According to Carmichael, Miley met Jesse the week before the VMAs after she contacted My Friend’s Place, a homeless resource center in L.A. for young people, about getting involved.

“There was not a moment that she flinched away from somebody approaching her,” Carmichael said. “I just think that shows tremendous grounding and willingness. Following that experience our team just approached a handful of young people that we felt like could help educate her from both a personal, but also kind of ‘What are your peers going through?’ perspective. The intention was not to talk about the individual experience, but about the community of youth — particularly in Los Angeles. So a handful of youth came back and spoke with her and that’s where she was introduced to Jesse.”

Carmichael said that she wants to retain Jesse’s privacy, but she told MTV News that his situation is not an unusual one — for youth on the street, having a criminal record is not novel.

“Picture yourself coming into homelessness,” she said. “Maybe you would walk into a local liquor store that looked like it had the least amount of surveillance to steal a candy bar. Or maybe you wanted to sleep on the train because you felt like it was going to be public enough that you could sleep without getting hurt and you didn’t pay for that fare and then you get busted for fare evasion. You miss that court date, and now you have a warrant. If you’re not a young adult that’s been brought up in a community or family that’s like, ‘You have to take care of business, show up,’ it just gets so much more complicated so quickly.”

In short: It becomes a kind of cycle. Homelessness leads to a struggle to survive, which leads to run-ins with the law, with lead to legal issues that people in their teens and early 20s don’t know how to deal with. (For the record, Jesse’s parents have come forward and said that they didn’t know Helt was homeless and they would have helped him if he had called.)

“Here we’re saying, ‘Oh my gosh, these young people should be doing this on their own’ — [it] just seems break-your-heart on one level, and what a great way not to take responsibility as a community,” Carmichael said. “Then they get in trouble and it’s like, ‘Look at those darn criminals.’ This has been the set-up for these young people to head in this direction. If nobody intervenes, welcome to the underbelly of our life.”

Carmichael sees Cyrus’ involvement as a definite plus when it comes to that needed intervention.

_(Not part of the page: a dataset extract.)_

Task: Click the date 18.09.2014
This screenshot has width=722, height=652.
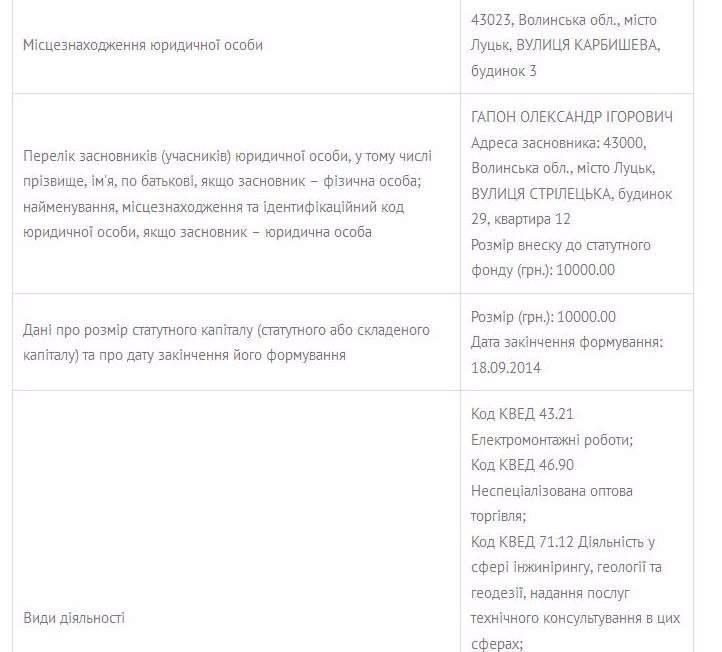Action: pos(505,368)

“What I’m really hoping comes out of this is if [because of] Miley’s presence and conversation around this… people start to listen so that there are fewer people that end up on the streets,” she said. “If this crafts new opportunities to change their lives, why wouldn’t everybody jump in and start to have a constructive conversation versus a destructive conversation? Why would we turn this to be a negative? That’s befuddling.”

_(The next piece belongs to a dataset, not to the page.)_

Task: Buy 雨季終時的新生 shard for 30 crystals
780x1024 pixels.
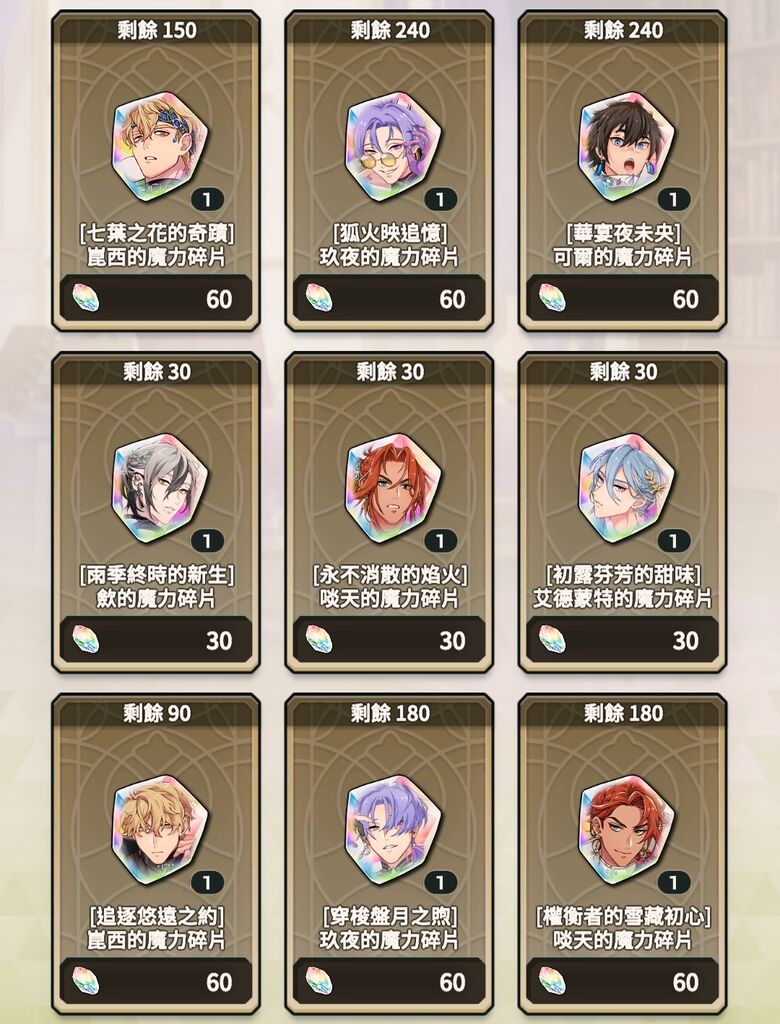Action: coord(156,640)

Brenna Ehrlich is a reporter for MTV News as well as the senior writer/editor for the O Music Awards. In the past, she served as associate editor at Mashable, penned a netiquette column for CNN and co-authored the blog and book “Stuff Hipsters Hate.” She likes trying not to die in moshpits and listening to songs on repeat. Follow her on Twitter @BrennaEhrlich for news on cats and punk bands.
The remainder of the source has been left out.